* **Task description**:
Pick up the mailing-list reply about the race between page dirtying and truncation, and continue it from its last line.
---------- Excerpted text ----------
On Fri 05-12-14 09:52:44, Johannes Weiner wrote:
> Tejun, while reviewing the code, spotted the following race condition
> between the dirtying and truncation of a page:
>
> __set_page_dirty_nobuffers() __delete_from_page_cache()
> if (TestSetPageDirty(page))
> page->mapping = NULL
> if (PageDirty())
> dec_zone_page_state(page, NR_FILE_DIRTY);
> dec_bdi_stat(mapping->backing_dev_info, BDI_RECLAIMABLE);
> if (page->mapping)
> account_page_dirtied(page)
> __inc_zone_page_state(page, NR_FILE_DIRTY);
> __inc_bdi_stat(mapping->backing_dev_info, BDI_RECLAIMABLE);
>
> which results in an imbalance of NR_FILE_DIRTY and BDI_RECLAIMABLE.
>
> Dirtiers usually lock out truncation, either by holding the page lock
> directly, or in case of zap_pte_range(), by pinning the mapcount with
> the page table lock held. The notable exception to this rule, though,
> is do_wp_page(), for which this race exists. However, do_wp_page()
> already waits for a locked page to unlock before setting the dirty
> bit, in order to prevent a race where clear_page_dirty() misses the
> page bit in the presence of dirty ptes. Upgrade that wait to a fully
> locked set_page_dirty() to also cover the situation explained above.
>
> Afterwards, the code in set_page_dirty() dealing with a truncation
> race is no longer needed. Remove it.
>
> Reported-by: Tejun Heo <[email protected]>
> Signed-off-by: Johannes Weiner <[email protected]>
> Cc: <[email protected]>
> Acked-by: Kirill A. Shutemov <[email protected]>
Looks good. You can add:
Reviewed-by: Jan Kara <[email protected]>

Honza

> ---
> include/linux/writeback.h | 1 -
> mm/memory.c | 27 +++++++++++++++++----------
> mm/page-writeback.c | 43 ++++++++++++-------------------------------
> 3 files changed, 29 insertions(+), 42 deletions(-)
---------- Record excerpts ----------
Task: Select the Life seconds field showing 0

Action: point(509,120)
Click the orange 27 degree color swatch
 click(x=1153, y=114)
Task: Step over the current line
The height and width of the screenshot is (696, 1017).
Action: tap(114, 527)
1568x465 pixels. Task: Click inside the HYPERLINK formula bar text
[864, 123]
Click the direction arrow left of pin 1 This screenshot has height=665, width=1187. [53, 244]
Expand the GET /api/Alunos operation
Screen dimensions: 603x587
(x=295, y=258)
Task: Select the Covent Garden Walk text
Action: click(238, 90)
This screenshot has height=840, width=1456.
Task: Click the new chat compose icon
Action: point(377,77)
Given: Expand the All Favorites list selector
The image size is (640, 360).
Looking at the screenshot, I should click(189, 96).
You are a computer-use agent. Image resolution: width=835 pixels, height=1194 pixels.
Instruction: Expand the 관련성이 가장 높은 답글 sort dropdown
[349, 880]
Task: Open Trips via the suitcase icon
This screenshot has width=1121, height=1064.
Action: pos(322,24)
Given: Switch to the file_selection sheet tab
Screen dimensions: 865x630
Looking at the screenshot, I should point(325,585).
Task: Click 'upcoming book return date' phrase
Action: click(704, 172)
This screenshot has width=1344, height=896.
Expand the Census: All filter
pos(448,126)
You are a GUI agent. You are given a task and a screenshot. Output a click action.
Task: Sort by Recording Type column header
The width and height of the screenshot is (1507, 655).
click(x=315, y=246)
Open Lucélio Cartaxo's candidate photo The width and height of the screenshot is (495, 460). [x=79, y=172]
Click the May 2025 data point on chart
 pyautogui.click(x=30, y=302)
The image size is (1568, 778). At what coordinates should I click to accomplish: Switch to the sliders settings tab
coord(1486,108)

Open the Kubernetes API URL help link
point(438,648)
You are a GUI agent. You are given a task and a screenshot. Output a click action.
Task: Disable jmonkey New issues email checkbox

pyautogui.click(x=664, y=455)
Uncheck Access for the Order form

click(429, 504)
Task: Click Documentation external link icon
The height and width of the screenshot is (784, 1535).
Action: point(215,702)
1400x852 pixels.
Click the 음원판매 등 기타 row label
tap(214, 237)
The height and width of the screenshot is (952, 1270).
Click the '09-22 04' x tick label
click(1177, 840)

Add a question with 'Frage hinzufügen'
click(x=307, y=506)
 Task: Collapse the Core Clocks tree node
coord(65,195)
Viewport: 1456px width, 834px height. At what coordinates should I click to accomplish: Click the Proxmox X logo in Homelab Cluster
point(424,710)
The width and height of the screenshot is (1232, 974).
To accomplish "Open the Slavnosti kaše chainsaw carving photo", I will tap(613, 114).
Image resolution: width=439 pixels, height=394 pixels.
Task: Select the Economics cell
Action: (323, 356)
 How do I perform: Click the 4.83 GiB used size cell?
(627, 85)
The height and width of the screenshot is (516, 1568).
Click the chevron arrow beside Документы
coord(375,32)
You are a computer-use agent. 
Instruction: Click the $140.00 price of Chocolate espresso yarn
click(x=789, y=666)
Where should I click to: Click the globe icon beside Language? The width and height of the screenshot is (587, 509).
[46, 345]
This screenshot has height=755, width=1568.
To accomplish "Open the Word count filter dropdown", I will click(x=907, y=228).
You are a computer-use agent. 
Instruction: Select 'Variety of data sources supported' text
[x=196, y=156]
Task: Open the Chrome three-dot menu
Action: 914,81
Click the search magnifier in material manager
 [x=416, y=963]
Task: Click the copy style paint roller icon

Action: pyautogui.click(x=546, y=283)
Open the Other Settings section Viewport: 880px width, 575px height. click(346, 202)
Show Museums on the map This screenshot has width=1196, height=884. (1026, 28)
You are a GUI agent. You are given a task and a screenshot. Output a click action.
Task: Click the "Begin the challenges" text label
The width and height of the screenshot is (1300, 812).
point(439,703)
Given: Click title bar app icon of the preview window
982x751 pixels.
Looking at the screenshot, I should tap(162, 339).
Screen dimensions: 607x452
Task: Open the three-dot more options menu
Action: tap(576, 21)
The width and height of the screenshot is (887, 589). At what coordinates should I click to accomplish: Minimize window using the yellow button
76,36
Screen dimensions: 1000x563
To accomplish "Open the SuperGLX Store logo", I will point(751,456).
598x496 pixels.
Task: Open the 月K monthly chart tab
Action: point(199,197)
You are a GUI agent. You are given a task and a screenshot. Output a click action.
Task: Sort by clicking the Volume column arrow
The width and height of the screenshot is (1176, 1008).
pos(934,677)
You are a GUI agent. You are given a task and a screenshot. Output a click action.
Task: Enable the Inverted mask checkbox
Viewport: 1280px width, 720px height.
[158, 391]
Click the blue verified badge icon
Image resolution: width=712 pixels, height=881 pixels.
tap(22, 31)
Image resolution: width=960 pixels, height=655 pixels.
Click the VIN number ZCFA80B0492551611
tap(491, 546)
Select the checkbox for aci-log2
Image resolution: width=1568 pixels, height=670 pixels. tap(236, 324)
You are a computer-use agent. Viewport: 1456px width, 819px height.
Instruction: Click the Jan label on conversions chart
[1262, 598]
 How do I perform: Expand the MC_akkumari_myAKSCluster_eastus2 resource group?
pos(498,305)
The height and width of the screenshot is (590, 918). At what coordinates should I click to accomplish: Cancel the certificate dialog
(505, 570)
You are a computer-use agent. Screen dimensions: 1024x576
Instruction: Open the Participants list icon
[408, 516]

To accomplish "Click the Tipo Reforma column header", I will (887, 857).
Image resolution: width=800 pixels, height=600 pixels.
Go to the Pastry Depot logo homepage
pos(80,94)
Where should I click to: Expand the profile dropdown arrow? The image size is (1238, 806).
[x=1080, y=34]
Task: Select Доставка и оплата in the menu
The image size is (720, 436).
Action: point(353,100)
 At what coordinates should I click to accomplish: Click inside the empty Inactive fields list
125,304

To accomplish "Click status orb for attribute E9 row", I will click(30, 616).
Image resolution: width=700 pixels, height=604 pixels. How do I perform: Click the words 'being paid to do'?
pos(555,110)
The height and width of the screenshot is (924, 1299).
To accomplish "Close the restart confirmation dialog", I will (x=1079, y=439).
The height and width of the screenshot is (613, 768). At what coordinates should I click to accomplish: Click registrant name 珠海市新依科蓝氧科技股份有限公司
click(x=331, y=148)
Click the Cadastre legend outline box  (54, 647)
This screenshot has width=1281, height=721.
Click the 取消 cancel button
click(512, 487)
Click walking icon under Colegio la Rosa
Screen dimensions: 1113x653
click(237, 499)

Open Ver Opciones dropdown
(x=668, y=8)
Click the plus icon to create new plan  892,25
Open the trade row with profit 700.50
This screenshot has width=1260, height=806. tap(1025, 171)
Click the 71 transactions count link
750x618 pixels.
----------
* **The response**:
>
> diff --git a/include/linux/writeback.h b/include/linux/writeback.h
> index a219be961c0a..00048339c23e 100644
> --- a/include/linux/writeback.h
> +++ b/include/linux/writeback.h
> @@ -177,7 +177,6 @@ int write_cache_pages(struct address_space *mapping,
> struct writeback_control *wbc, writepage_t writepage,
> void *data);
> int do_writepages(struct address_space *mapping, struct writeback_control *wbc);
> -void set_page_dirty_balance(struct page *page);
> void writeback_set_ratelimit(void);
> void tag_pages_for_writeback(struct address_space *mapping,
> pgoff_t start, pgoff_t end);
> diff --git a/mm/memory.c b/mm/memory.c
> index 3e503831e042..72d998eb0438 100644
> --- a/mm/memory.c
> +++ b/mm/memory.c
> @@ -2150,17 +2150,24 @@ reuse:
> if (!dirty_page)
> return ret;
>
> - /*
> - * Yes, Virginia, this is actually required to prevent a race
> - * with clear_page_dirty_for_io() from clearing the page dirty
> - * bit after it clear all dirty ptes, but before a racing
> - * do_wp_page installs a dirty pte.
> - *
> - * do_shared_fault is protected similarly.
> - */
> if (!page_mkwrite) {
> - wait_on_page_locked(dirty_page);
> - set_page_dirty_balance(dirty_page);
> + struct address_space *mapping;
> + int dirtied;
> +
> + lock_page(dirty_page);
> + dirtied = set_page_dirty(dirty_page);
> + VM_BUG_ON_PAGE(PageAnon(dirty_page), dirty_page);
> + mapping = dirty_page->mapping;
> + unlock_page(dirty_page);
> +
> + if (dirtied && mapping) {
> + /*
> + * Some device drivers do not set page.mapping
> + * but still dirty their pages
> + */
> + balance_dirty_pages_ratelimited(mapping);
> + }
> +
> /* file_update_time outside page_lock */
> if (vma->vm_file)
> file_update_time(vma->vm_file);
> diff --git a/mm/page-writeback.c b/mm/page-writeback.c
> index 19ceae87522d..437174a2aaa3 100644
> --- a/mm/page-writeback.c
> +++ b/mm/page-writeback.c
> @@ -1541,16 +1541,6 @@ pause:
> bdi_start_background_writeback(bdi);
> }
>
> -void set_page_dirty_balance(struct page *page)
> -{
> - if (set_page_dirty(page)) {
> - struct address_space *mapping = page_mapping(page);
> -
> - if (mapping)
> - balance_dirty_pages_ratelimited(mapping);
> - }
> -}
> -
> static DEFINE_PER_CPU(int, bdp_ratelimits);
>
> /*
> @@ -2123,32 +2113,25 @@ EXPORT_SYMBOL(account_page_dirtied);
> * page dirty in that case, but not all the buffers. This is a "bottom-up"
> * dirtying, whereas __set_page_dirty_buffers() is a "top-down" dirtying.
> *
> - * Most callers have locked the page, which pins the address_space in memory.
> - * But zap_pte_range() does not lock the page, however in that case the
> - * mapping is pinned by the vma's ->vm_file reference.
> - *
> - * We take care to handle the case where the page was truncated from the
> - * mapping by re-checking page_mapping() inside tree_lock.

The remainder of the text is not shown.